-------- Record extracts --------
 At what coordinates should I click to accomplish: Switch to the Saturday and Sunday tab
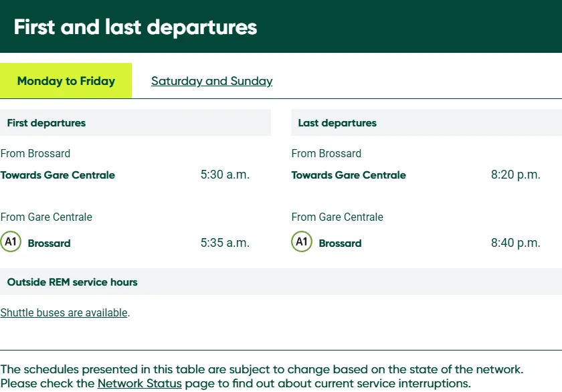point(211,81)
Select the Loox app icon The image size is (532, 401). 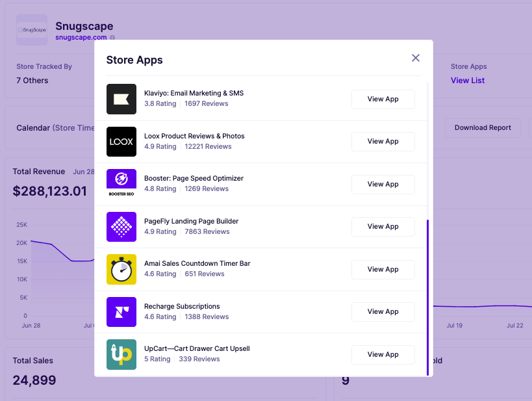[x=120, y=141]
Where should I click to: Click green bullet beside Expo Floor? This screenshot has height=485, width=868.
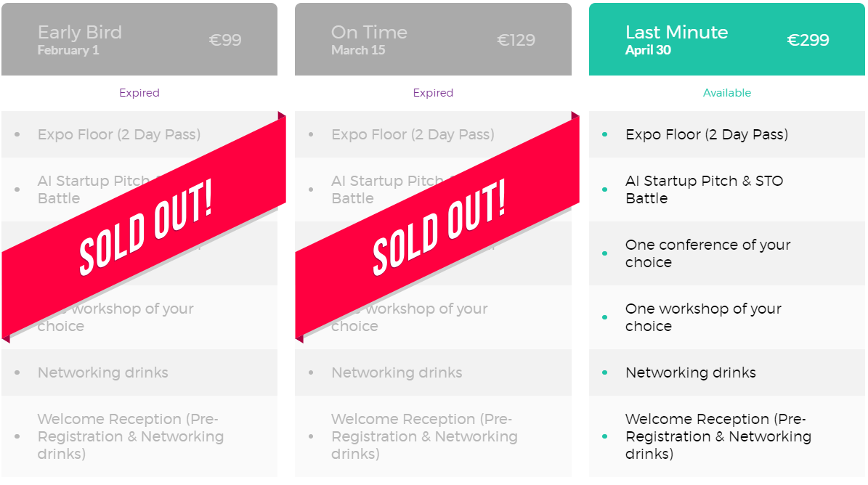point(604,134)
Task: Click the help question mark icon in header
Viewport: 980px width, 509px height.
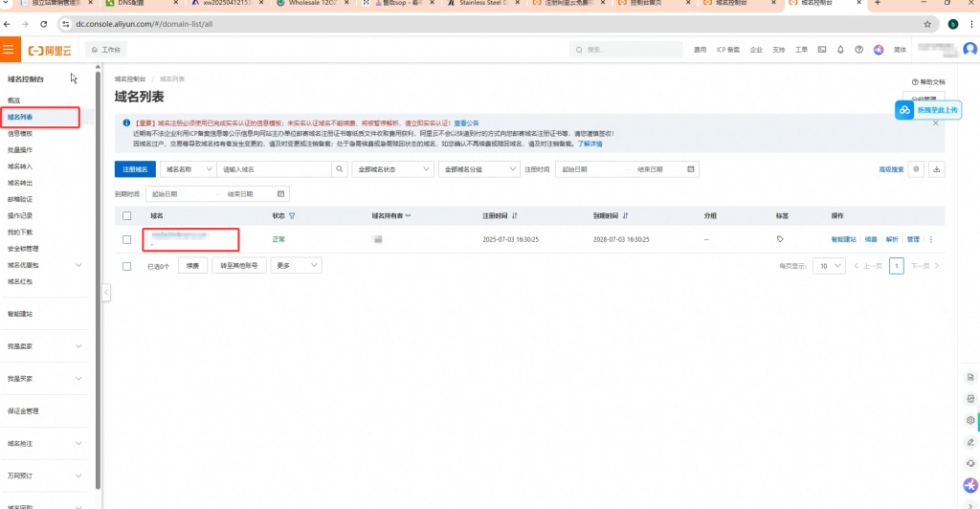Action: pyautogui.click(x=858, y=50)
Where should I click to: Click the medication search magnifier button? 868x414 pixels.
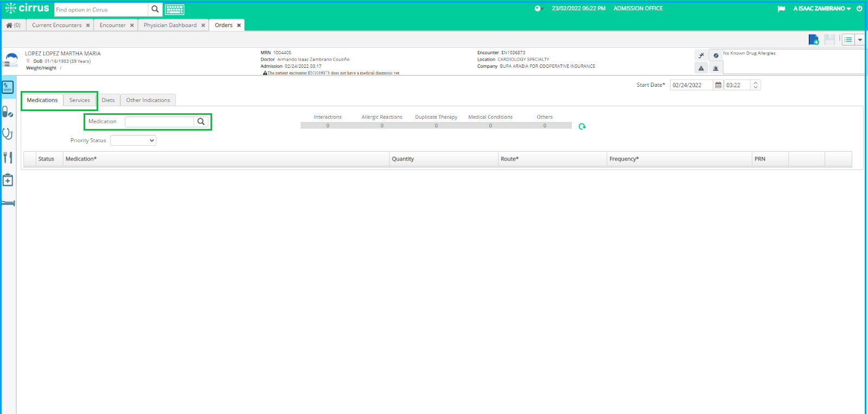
--------
-------- Record extracts --------
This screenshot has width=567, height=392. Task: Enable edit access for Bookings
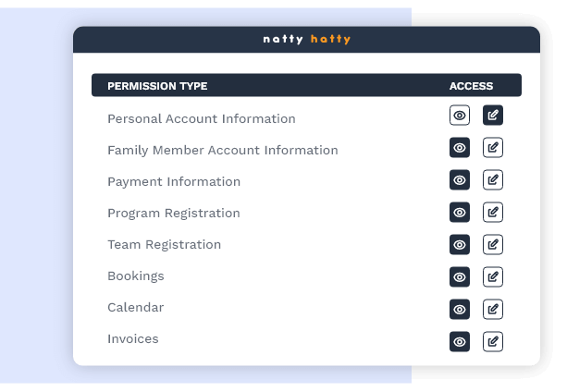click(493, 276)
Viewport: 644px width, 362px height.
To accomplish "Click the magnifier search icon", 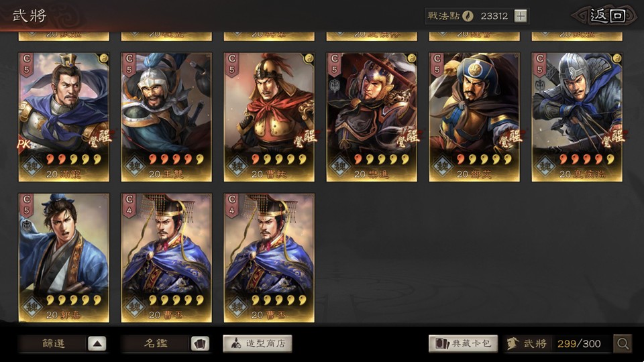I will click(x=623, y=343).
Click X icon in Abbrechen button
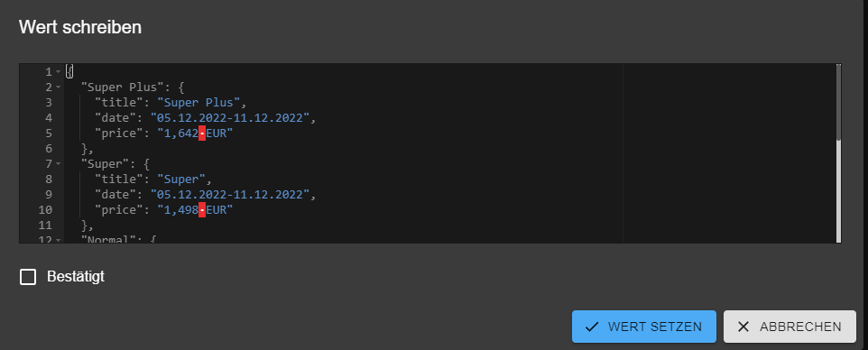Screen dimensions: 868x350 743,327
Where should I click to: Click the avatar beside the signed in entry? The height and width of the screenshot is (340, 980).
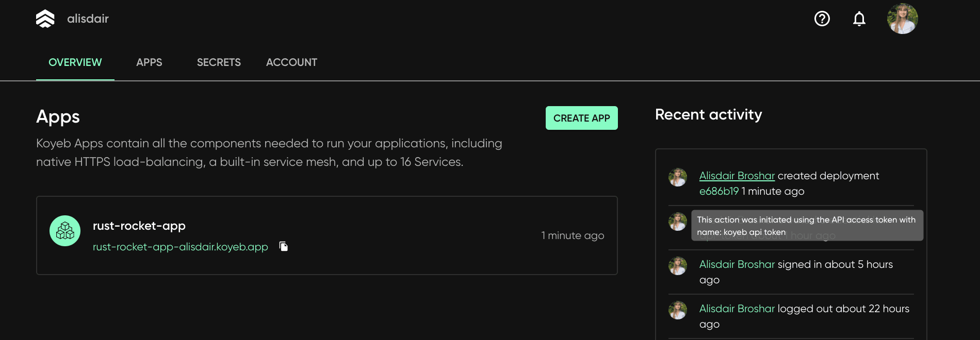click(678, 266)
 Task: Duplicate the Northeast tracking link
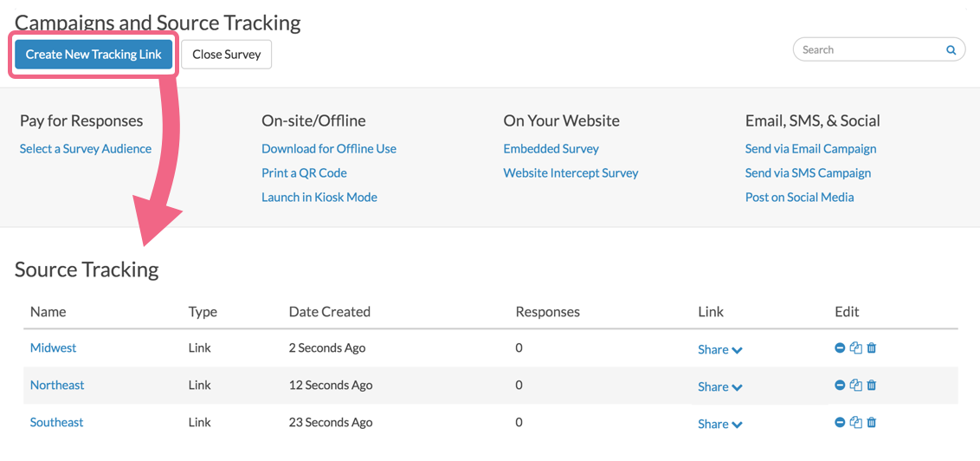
--------
What is expected » Using the entries above, reproduce word for word only the lines from the one that contains "Where should I click to: Click the avatar" to the one that contains "Task: Duplicate the Northeast tracking link", both ends included, and drop every picture.

Response to this task »
Where should I click to: Click the avatar beside the signed in entry? The height and width of the screenshot is (340, 980).
click(678, 266)
 Task: Duplicate the Northeast tracking link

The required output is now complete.